Monitoring is a Pain

And we're all doing it wrong (including me)

I have a confession. Despite having been hired multiple times in part due to my experience with monitoring platforms, I have come to hate monitoring. Monitoring and observability tools commit the cardinal sin of tricking people into thinking this is an easy problem. It is very simple to monitor a small application or service. Almost none of those approaches scale.

Instead monitoring becomes an endless series of small failures. Metrics disappeared for awhile, logs got dropped for a few hours, the web UI for traces doesn't work anymore. You set up these tools with the mentality of "set and forget" but they actually require ever increasing amounts of maintenance. Some of the tools break and are never fixed. The number of times I join a company to find an unloved broken Jaeger deployed has been far too many.

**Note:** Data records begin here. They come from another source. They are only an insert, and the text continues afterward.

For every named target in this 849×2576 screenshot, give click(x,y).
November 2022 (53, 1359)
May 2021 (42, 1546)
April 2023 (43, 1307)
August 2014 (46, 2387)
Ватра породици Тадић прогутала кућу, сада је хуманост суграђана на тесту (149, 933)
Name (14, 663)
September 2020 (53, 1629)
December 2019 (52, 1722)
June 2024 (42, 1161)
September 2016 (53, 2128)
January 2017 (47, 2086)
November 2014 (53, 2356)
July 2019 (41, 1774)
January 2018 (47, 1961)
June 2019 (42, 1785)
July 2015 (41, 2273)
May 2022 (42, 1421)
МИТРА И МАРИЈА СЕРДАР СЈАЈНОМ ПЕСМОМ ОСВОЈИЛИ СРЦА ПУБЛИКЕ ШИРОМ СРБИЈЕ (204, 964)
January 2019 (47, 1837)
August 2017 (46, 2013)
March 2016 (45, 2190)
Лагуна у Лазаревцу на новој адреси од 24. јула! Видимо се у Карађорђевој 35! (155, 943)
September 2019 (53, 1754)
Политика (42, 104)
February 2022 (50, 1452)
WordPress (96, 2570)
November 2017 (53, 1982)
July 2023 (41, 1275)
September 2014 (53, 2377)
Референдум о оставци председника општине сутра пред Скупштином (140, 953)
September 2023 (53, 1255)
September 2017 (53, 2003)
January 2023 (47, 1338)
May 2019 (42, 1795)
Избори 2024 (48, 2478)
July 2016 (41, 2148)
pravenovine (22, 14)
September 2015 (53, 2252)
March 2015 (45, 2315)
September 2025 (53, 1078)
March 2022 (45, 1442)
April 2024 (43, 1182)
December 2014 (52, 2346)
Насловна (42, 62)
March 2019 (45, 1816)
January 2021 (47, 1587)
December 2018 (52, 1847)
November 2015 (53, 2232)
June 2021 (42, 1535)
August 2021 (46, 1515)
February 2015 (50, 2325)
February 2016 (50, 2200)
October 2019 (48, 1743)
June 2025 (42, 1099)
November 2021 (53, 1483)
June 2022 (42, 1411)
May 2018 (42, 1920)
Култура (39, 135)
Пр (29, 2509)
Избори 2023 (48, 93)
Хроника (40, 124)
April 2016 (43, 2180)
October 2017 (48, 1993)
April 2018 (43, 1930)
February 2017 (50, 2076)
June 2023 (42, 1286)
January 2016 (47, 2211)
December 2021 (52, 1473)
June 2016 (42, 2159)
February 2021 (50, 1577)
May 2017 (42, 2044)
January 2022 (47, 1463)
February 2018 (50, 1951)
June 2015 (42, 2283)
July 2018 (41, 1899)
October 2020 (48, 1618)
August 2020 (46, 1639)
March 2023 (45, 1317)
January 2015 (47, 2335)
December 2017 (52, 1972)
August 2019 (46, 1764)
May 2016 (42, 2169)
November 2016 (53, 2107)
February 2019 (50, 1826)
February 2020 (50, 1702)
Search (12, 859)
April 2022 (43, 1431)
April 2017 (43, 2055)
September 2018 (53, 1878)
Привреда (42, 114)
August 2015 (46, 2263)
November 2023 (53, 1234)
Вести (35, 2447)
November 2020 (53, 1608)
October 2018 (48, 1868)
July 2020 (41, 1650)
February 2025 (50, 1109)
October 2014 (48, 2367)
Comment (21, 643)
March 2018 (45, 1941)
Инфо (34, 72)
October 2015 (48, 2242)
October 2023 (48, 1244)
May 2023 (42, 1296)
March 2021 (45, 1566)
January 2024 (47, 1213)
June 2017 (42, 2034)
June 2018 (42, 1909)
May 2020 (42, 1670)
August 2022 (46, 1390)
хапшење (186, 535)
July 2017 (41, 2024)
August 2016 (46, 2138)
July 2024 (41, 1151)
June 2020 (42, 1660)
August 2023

It feels like we have more tools than ever to throw at monitoring but we're not making progress. Instead the focus seems to be on increasing the output of applications to increase the revenue of the companies doing the monitoring. Very little seems to be happening around the idea of transmitting fewer logs and metrics over the wire from the client. I'm running more complicated stacks to capture massive amounts of data in order to use it less and less.

Here are the best suggestions I have along with my hopes and dreams. I encourage you to tell me I'm wrong and there are better solutions. It would (actually) make my life much easier so feel free: https://c.im/@matdevdug

Logs

They seem like a good idea right? Small little notes you leave for future you letting you know what is going on. Logs begin, in my experience, as basically "print statements stored to disk". Quickly this doesn't scale as disk space is consumed storing useless information that served a function during testing but now nobody cares about. "Let's use log levels". Alright now we're off to the confusing Olympics.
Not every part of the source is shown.